Two very separate fields.
STOP . AMERICA . NOW
I have three degrees focusing on different aspects of information security and assurance with progress being made on a fourth (MSIA) right now. I have no idea where he got that 200k jobs figure because no one is hiring security professionals right now.
No one is spending any money on security, they just chuck it in as a line item on a job requirements sheet. No one really wants a person on their staff to tell them that their DMZ isn't, their bastion host is swiss cheese, their firewall engineer incompetently prohibited critical services while allowing threats through, and they don't have a practical disaster recovery plan. They want people that will cost little, tell them everything is fine, and open up insecure shell ports because some outside contractor insisted they need that for HVAC maintenance.
I am bitter, but that is the flavor of being told you are good at something important and in demand when in reality nobody could care less from banks and retailers all the way up to the OPM.

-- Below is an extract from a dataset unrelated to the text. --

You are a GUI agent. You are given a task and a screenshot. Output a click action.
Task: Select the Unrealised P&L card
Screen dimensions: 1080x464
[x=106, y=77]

Back in the day, I was taking an undergrad DB design course and asked the professor, "can you give an example of how tableau method is generalized in any commercial or open source DB program?" His response was, "why do you care, we study theory here.." CS academia is so stuck in the clouds of theory that the mere mention of a practical application for was reviled. Fast forward [mumble] years and it seems to be that way still.

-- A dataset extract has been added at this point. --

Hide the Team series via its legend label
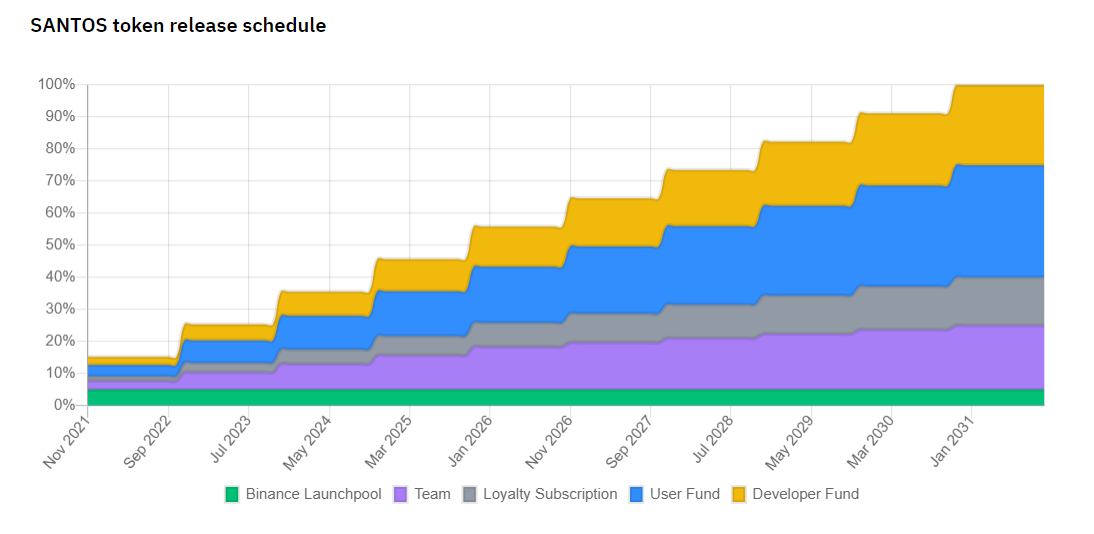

Organization? You must be joking..
See subject: This was during my 2nd degree (above MIS minor in B.S. Business) which was pure CS @ the Associates level (which instead of 'bs' electives where possible I took extra languages & courses - which meant getting in SQL too which wasn't ordinarily included) 1st in 1993-1994, when the "dotcom" explosion happened & I was hired by a Fortune 500 with only 1 other guy out of my school (from USSR) & went to work in the field professionally circa 1995-2010 when I finally was out of work again, to finish it off!

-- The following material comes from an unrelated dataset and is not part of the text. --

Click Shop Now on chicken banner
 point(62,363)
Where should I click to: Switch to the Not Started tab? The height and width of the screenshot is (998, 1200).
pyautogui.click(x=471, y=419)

(I ended up @ this point now iirc, 90/120 cr. hrs. into a B.S. in CS which I intend, one day in the future, to get @ Oswego State, maybe even meet Doug Lea (JAVA multithread implementer iirc)).
* I told one of my prof.'s, during a presentation project on security, WHY kids weren't being taught it in CS?
APK
P.S.=> See subject - it was implemented almost IMMEDIATELY afterwards, & yes, in a SUNY school AND at the Associates level, YEARS ago (1/2 decade++ now in fact) - so, it DOES get done, but it depends on WHAT schools you attend (best ones? Northeast baby!)... apk
Real computer science is just math with computers. This sounds like businesses are tired of having to pay for some extra specialized training they want which has little to no value outside of their exact use case. I'm seeing this a lot with colleges where more and more they exist to get you ready for one very specific job. That'd be peachy if that job lasted 50 years and then you retire but a lot of times it's so highly specialized you might have trouble finding work in a decade. Meanwhile you're still paying off the $100k of student loans it took to get that training.
When did the general population stop noticing crap like this?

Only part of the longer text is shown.